**What you will do:**
Please quote these records exactly, starting at the line that contains "You are a computer-use agent. Image resolution: width=1366" and ending after the line that contains "Action: click(x=578, y=208)".

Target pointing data
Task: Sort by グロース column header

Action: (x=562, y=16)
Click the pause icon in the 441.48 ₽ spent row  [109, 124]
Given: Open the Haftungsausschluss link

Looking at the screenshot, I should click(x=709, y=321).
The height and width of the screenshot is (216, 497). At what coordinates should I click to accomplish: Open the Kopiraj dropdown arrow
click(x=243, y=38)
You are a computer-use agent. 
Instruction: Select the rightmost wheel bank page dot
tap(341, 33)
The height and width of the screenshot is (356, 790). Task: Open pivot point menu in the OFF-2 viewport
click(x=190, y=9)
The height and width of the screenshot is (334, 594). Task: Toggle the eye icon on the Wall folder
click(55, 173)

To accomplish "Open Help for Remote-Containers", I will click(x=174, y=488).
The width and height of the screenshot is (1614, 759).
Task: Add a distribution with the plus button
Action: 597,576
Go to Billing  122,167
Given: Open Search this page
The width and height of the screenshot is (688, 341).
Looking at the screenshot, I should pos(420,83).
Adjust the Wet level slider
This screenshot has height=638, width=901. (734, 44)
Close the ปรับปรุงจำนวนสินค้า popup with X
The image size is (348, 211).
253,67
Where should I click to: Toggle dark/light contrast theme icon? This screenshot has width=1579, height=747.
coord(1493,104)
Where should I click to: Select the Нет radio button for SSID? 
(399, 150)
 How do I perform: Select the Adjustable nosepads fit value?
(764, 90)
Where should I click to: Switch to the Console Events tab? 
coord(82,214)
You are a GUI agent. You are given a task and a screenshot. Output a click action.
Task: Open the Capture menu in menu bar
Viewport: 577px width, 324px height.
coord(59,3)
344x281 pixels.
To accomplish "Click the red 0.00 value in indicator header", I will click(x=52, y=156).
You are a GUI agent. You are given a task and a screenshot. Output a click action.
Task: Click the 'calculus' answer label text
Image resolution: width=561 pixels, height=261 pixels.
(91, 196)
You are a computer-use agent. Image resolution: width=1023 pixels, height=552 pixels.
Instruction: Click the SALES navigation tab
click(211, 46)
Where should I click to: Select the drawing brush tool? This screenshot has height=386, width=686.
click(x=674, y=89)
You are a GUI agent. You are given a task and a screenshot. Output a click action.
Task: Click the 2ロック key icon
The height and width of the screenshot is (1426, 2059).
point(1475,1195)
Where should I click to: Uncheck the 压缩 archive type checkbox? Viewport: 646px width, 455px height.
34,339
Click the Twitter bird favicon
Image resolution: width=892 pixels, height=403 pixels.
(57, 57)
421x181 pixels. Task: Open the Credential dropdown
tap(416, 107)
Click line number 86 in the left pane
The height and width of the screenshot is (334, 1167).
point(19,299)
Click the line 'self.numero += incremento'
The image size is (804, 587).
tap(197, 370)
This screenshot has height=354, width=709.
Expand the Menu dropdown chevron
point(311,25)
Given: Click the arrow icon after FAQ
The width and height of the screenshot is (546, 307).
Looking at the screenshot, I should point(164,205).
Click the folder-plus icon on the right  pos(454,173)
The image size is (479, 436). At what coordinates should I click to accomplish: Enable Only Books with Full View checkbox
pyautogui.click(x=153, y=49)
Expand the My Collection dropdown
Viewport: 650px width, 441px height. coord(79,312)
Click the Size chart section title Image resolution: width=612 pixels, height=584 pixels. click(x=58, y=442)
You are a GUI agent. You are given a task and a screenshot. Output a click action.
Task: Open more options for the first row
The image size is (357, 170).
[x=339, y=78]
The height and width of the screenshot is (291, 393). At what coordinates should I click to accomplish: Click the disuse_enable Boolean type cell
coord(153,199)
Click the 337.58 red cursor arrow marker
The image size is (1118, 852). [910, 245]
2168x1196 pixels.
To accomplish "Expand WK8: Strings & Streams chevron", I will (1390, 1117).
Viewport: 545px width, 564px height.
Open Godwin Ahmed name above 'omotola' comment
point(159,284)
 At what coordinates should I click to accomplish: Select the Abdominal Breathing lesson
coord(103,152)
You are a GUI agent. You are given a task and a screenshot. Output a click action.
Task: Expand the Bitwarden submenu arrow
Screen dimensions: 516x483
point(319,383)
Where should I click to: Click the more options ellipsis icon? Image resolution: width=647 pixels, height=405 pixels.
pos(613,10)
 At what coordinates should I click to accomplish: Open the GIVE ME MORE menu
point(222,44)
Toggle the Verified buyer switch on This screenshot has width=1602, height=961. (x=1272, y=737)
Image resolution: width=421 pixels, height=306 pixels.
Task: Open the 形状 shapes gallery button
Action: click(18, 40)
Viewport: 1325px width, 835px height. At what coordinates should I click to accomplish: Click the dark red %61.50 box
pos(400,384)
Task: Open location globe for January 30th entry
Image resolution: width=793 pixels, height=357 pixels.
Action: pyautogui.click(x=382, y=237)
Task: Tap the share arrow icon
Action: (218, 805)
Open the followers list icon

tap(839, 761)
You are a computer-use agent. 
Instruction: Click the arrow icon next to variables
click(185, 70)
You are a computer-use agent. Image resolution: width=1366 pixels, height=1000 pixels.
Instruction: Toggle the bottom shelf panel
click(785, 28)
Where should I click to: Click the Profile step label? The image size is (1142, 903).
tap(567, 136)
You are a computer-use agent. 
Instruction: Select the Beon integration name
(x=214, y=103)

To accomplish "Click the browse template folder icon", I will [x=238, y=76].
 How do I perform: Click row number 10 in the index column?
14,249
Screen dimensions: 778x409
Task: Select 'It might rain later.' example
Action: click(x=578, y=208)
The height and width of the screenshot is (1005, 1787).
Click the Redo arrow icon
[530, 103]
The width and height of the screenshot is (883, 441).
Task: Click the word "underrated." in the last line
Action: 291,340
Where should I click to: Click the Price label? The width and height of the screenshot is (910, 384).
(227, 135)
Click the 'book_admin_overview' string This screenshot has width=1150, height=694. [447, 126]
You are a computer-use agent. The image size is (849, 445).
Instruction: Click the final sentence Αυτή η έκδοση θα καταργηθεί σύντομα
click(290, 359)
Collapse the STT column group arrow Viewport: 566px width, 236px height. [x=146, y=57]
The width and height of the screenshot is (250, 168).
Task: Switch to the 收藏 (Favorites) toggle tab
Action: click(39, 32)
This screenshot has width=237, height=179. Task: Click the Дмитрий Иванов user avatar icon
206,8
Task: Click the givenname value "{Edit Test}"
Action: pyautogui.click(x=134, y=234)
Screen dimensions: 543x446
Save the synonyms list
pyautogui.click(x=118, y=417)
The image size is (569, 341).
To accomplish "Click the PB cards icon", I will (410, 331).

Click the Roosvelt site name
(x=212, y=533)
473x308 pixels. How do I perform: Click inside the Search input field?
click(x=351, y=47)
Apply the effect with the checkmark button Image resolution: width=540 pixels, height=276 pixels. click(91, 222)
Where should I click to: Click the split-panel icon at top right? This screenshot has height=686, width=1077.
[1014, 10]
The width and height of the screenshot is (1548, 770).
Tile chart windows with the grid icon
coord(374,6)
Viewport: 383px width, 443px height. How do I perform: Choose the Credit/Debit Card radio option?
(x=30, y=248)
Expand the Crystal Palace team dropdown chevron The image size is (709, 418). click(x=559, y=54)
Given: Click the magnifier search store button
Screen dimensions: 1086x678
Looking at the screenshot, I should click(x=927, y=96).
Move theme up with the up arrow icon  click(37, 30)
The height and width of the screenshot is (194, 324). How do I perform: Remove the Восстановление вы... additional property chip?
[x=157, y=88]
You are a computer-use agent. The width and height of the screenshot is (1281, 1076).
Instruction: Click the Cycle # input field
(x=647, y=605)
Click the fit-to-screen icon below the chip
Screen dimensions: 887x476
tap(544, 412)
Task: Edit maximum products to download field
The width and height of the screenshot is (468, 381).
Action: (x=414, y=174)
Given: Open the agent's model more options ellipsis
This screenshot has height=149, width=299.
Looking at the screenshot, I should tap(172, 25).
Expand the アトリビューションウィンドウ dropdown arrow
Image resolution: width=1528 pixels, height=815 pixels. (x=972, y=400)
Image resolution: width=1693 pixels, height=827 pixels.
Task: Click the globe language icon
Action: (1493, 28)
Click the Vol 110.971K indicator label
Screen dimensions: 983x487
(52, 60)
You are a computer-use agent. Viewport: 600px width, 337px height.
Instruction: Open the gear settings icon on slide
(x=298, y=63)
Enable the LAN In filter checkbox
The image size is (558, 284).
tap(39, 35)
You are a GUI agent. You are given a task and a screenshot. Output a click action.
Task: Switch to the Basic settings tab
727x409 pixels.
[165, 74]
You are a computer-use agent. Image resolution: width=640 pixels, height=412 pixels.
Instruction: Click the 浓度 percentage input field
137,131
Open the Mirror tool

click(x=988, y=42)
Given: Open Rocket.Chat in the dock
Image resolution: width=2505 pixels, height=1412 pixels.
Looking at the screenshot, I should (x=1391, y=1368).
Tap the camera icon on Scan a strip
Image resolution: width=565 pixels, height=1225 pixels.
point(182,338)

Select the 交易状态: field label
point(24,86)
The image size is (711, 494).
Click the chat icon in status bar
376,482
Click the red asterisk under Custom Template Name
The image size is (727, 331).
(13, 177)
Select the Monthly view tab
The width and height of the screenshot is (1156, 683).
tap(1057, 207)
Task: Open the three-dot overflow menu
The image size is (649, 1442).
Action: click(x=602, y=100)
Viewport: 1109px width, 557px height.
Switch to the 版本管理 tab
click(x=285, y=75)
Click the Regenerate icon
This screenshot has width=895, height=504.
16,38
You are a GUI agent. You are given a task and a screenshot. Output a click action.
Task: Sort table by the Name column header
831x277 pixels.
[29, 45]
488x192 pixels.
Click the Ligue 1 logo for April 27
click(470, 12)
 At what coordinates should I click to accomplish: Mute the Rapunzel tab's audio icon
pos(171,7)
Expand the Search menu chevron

**Expected output:**
You are a computer-use agent. Image resolution: width=1366 pixels, height=1000 pixels.
Instruction: Toggle the bottom shelf panel
click(785, 28)
Where should I click to: Click the Profile step label? The image size is (1142, 903).
tap(567, 136)
You are a computer-use agent. 
Instruction: Select the Beon integration name
(x=214, y=103)

To accomplish "Click the browse template folder icon", I will [x=238, y=76].
 How do I perform: Click row number 10 in the index column?
14,249
Screen dimensions: 778x409
Task: Select 'It might rain later.' example
Action: click(x=578, y=208)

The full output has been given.